**Task objective**
Pictures must be kept out of the copy. Every entry is to be duplicated exactly.

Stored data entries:
-- -- --

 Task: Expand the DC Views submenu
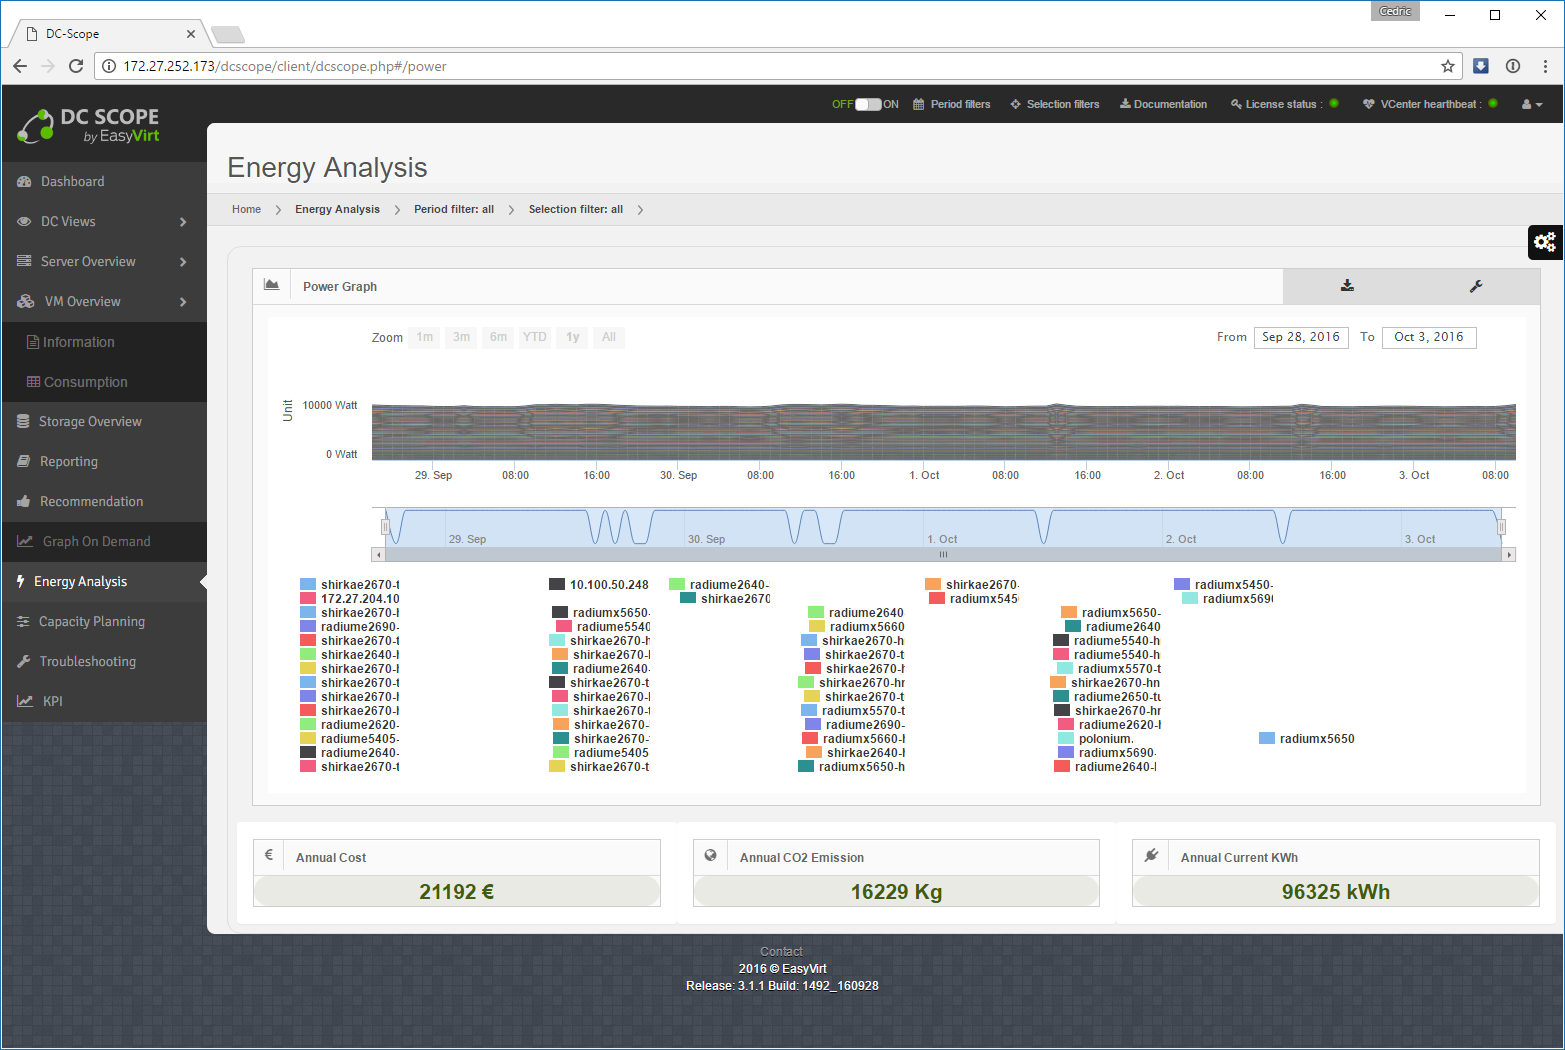pyautogui.click(x=183, y=222)
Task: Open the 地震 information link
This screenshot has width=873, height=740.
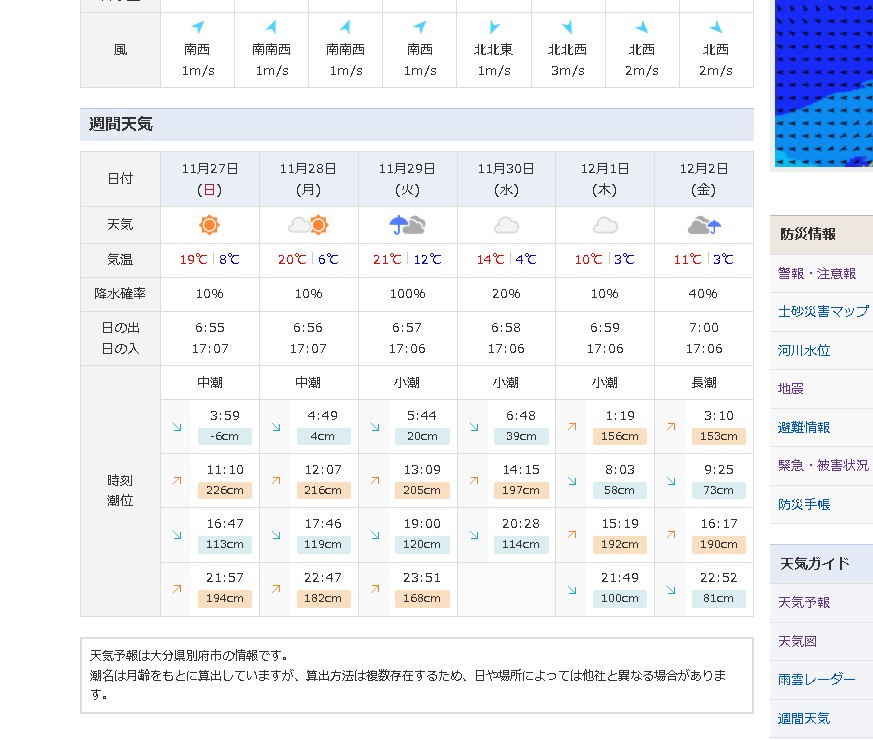Action: (x=791, y=388)
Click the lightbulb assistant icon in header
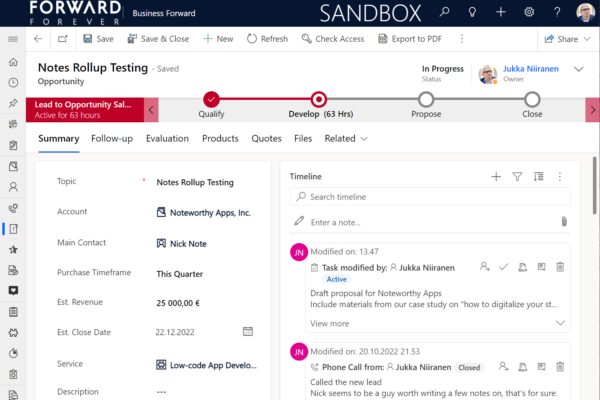 coord(472,12)
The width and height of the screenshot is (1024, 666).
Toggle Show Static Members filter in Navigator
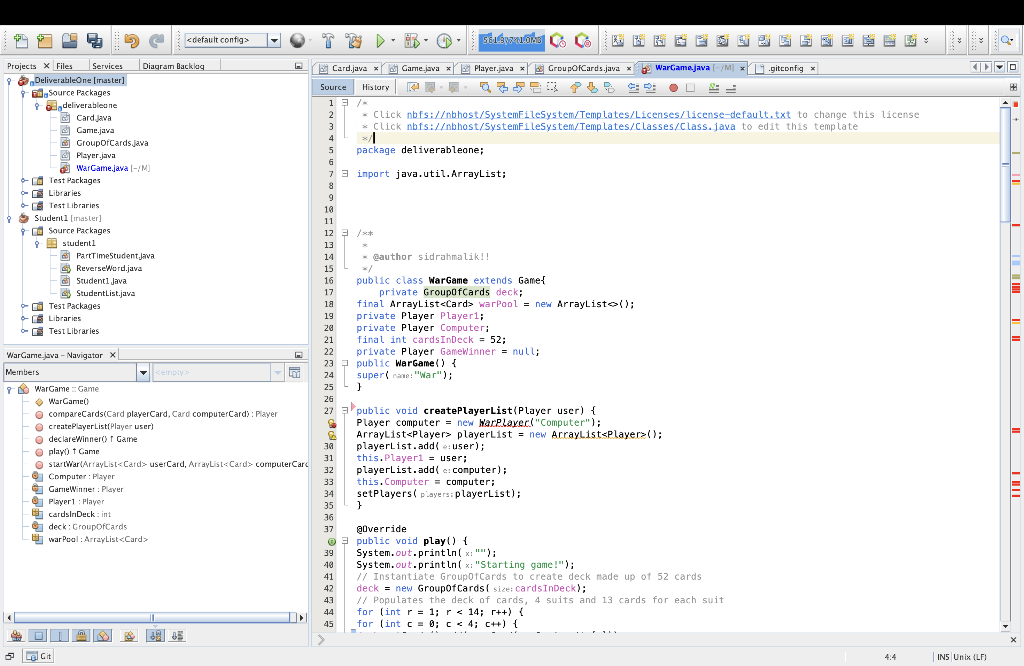click(x=61, y=635)
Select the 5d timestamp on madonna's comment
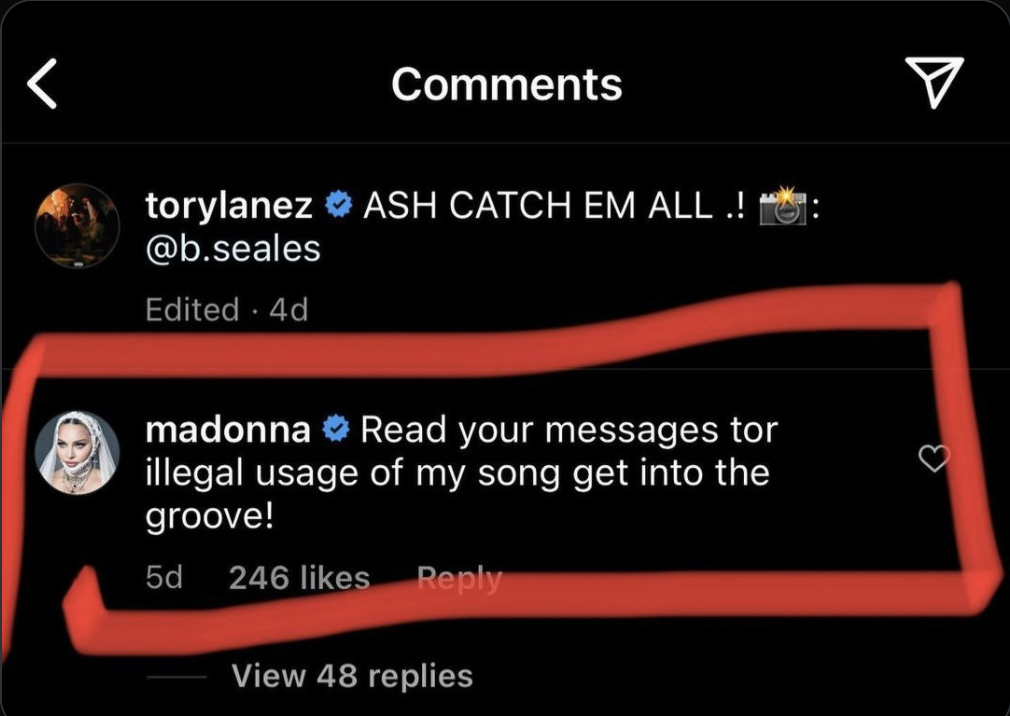Image resolution: width=1010 pixels, height=716 pixels. [164, 578]
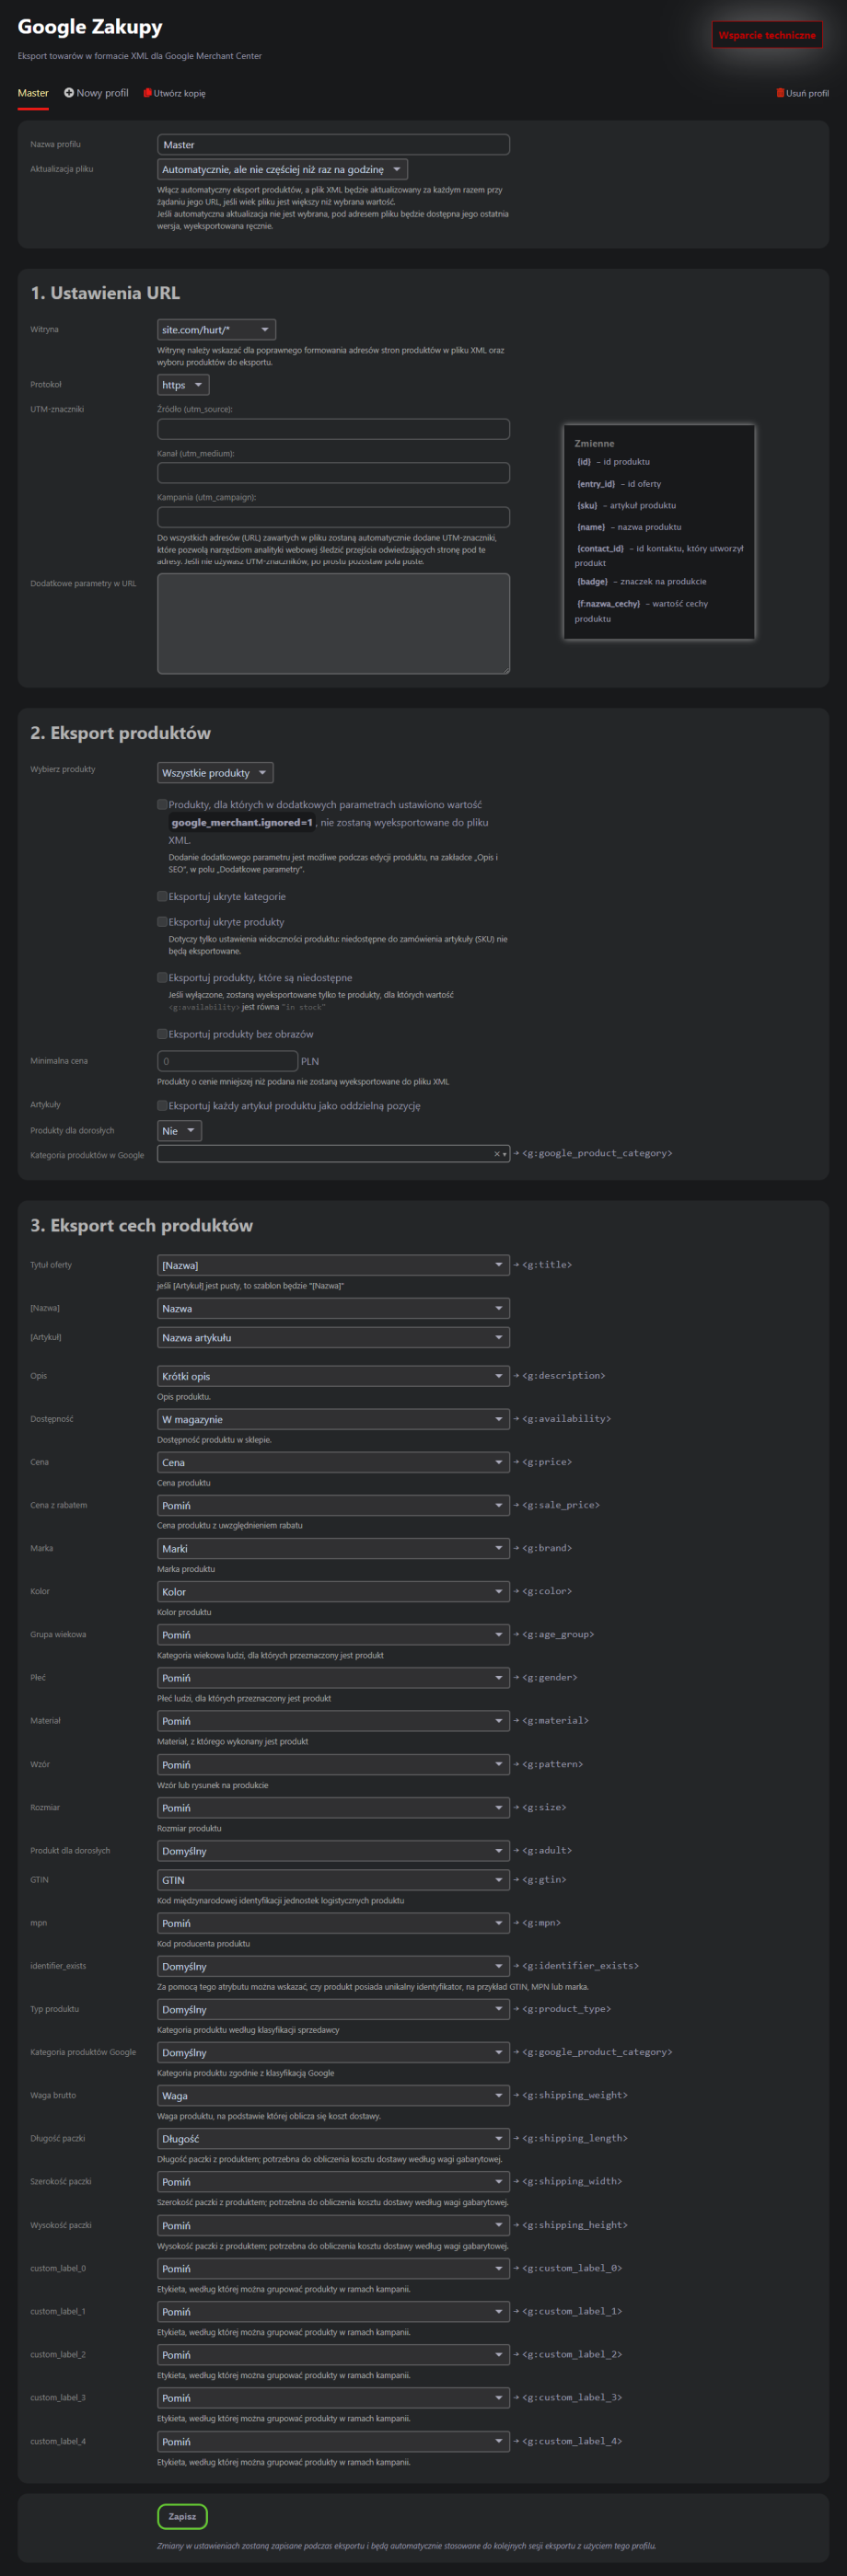Switch to the Master profile tab

pos(33,93)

-- -- --

**Reply**
 Task: Expand the DC Views submenu
pyautogui.click(x=183, y=222)
Task: Open the 地震 information link
This screenshot has width=873, height=740.
Action: (x=791, y=388)
Click the lightbulb assistant icon in header
 coord(472,12)
The width and height of the screenshot is (1024, 666).
Toggle Show Static Members filter in Navigator
click(x=61, y=635)
Select the 5d timestamp on madonna's comment
Image resolution: width=1010 pixels, height=716 pixels. [164, 578]
Switch to the Master profile tab

pos(33,93)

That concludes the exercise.